On January 11, Canada will celebrate Sir John A. MacDonald Day in honour our first Prime Minister and one of the architects of Confederation.
Sir John A. MacDonald lived a remarkable life - one marked by triumph and tribulation. His political shrewdness, ingenuity, and grit led to the formation of our nation, the construction of the CPR railway, and the protective tariffs which help us to gain economic and political independence from the United States.
His overriding national preoccupations were unity and prosperity. An 1860 speech summed up his lifelong political creed and political goals: "One people, great in territory, great in resources, great in enterprise, great in credit, great in capital." (http://www.thecanadianencyclopedia.ca/en/article/sir-john-alexander-macdonald/)
MacDonald’s leadership was not without black marks, though, (the Pacific Scandal and the execution of Louis Riel, for example). MacDonald and the Canadian government were also responsible for excluding Asian Canadians from voting and placed a head tax onto Asian immigrants entering the country. As Prime Minister and as the Indian Affairs Minister, MacDonald’s policies were responsible for the creation of the residential school system.
[The] two primary objectives of the residential school system were to remove and isolate children from the influence of their homes, families, traditions and cultures, and to assimilate them into the dominant culture. These objectives were based on the assumption Aboriginal cultures and spiritual beliefs were inferior and unequal. Indeed, some sought, as it was infamously said, “to kill the Indian in the child.” Today, we recognize that this policy of assimilation was wrong, has caused great harm, and has no place in our country. (Prime Minister Stephen Harper, official apology, June 11, 2008. http://indigenousfoundations.arts.ubc.ca/home/government-policy/the-residential-school-system.html )
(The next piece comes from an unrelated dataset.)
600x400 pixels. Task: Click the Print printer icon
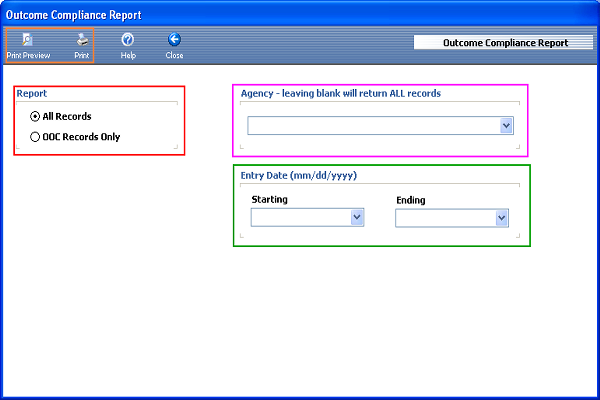pos(82,40)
The celebration of Sir John A. MacDonald is a chance for all Canadians not just to remember our first Prime Minister but also the politics and policies that created this country. Were it not for Sir John A. MacDonald, there would be no Canada and at the same time there would not have been residential schools. Sir John A. MacDonald and his policies were products of their time. Since that time, Canada has grown to be a multi-cultural country that includes people from every part of the planet. We still have many challenges to overcome, but as a nation, we need to look back and learn from our past injustices while celebrating our accomplishments and the things that unite us as Canadians. The most wonderful thing about Canada is our democracy and our freedom to change. For that, we can thank John A. MacDonald, who set us on a path towards national independence.